O texto foi aprovado em regime de urgência e única discussão instituindo o Programa Atestado Responsável, com a finalidade de endurecer a emissão de atestados, proposta  dos vereadores Rafael Tavares e André Salineiro.

Segundo o texto aprovado, a emissão de atestados deverá ocorrer de forma criteriosa e ética, sendo prerrogativa exclusiva do médico, que decidirá sobre a necessidade e o período de afastamento do paciente.

Quando não houver justificativa médica para afastamento, poderá ser emitida apenas uma declaração de comparecimento, comprovando a presença do paciente na unidade de saúde. A Consolidação das Leis do Trabalho (CLT) não especifica sobre a apresentação deste documento para abonar  a falta no trabalho, ou seja, a empresa não tem a obrigação de pagar o salário do dia.

Conforme a lei, o programa “Atestado Responsável” tem objetivo de promover a emissão de atestados médicos de forma responsável e ética, priorizando as reais necessidades clínicas dos pacientes, contribuir para a redução da sobrecarga de atendimentos nas UPA’s e Postos de Saúde, direcionando os recursos para os casos de maior urgência e gravidade. 
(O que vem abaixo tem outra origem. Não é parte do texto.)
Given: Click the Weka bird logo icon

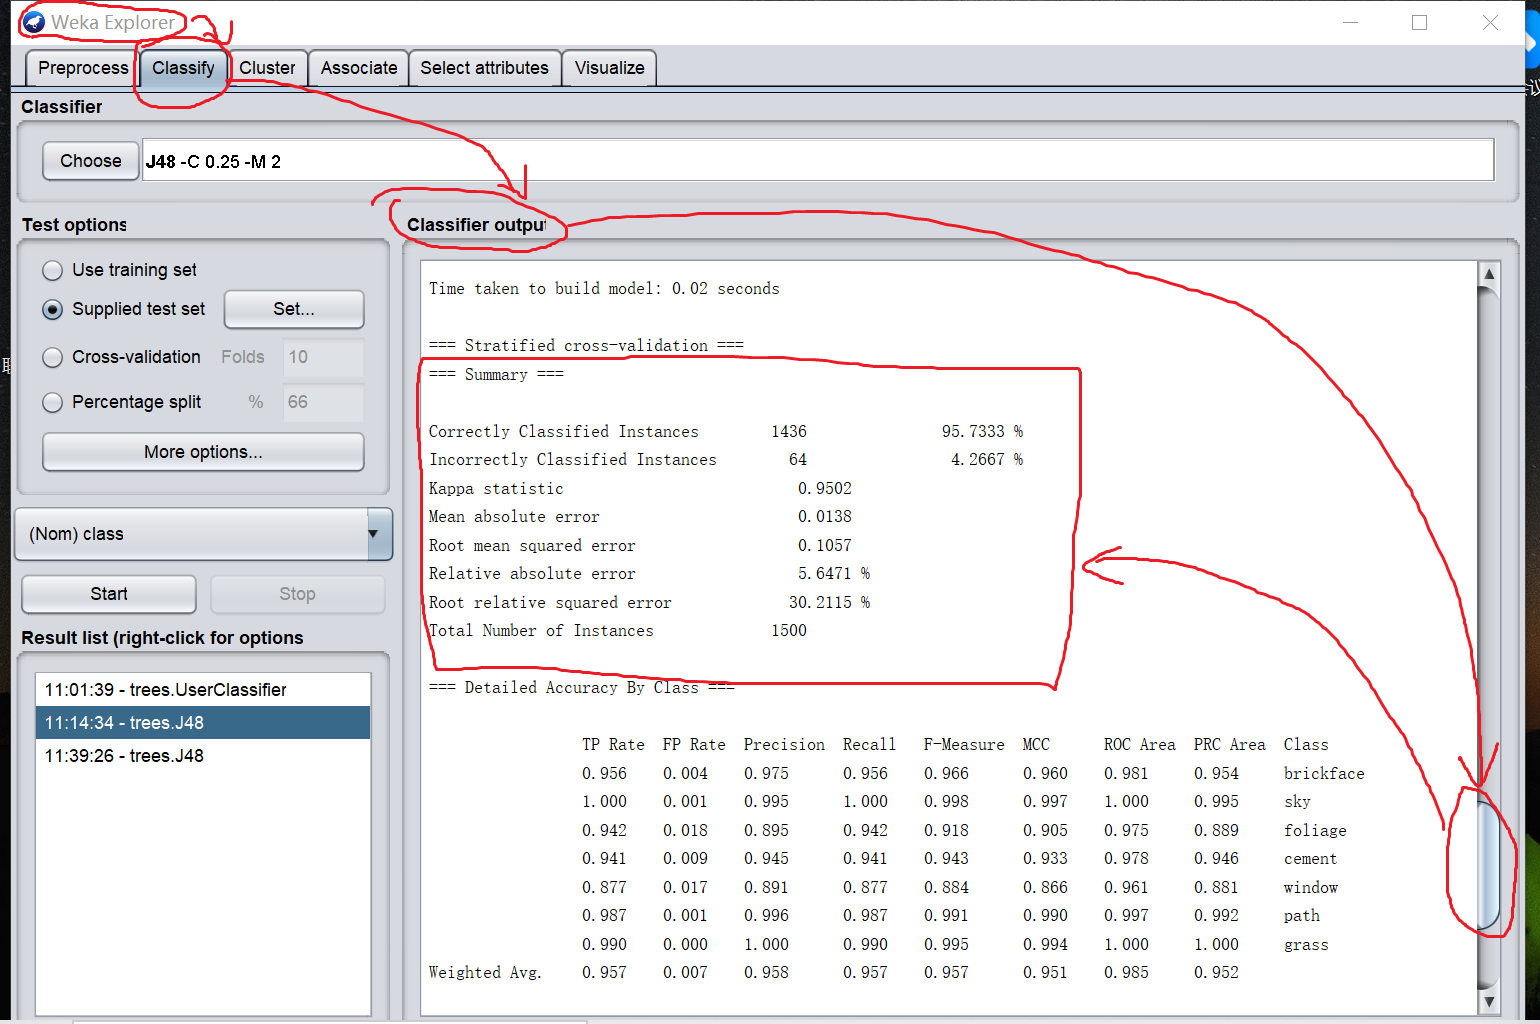Looking at the screenshot, I should (33, 21).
Além disso, pretende desestimular o uso indevido e fraudulento de atestados para fins de justificação de ausências sem real necessidade de afastamento laboral, fortalecer a autonomia, a segurança e a responsabilidade do profissional médico na tomada de decisão clínica sobre a necessidade de afastamento do trabalho.

Conforme o texto, o intuito do programa é implementar medidas de controle, registro e transparência na emissão de atestados médicos incluindo o monitoramento da quantidade de documentos emitidos, identificação de padrões de uso e eventuais fraudes, de modo a permitir a avaliação contínua da política pública e seus ajustes futuros.

O que diz as regras da CLT?

A Consolidação das Leis do Trabalho (CLT) não especifica a declaração de comparecimento, exceto em situações específicas, prevista no Artigo 473, em que o trabalhador pode se ausentar sem prejuízo do salário para acompanhar a esposa ou companheira durante a gravidez até dois dias para consultas médicas e exames, ou para acompanhar um filho de até 6 anos em consulta médica, uma vez por ano.

Para outros tipos de consultas e exames, o abono de faltas não é previsto na lei e a aceitação do documento depende da política interna da empresa ou de acordos coletivos.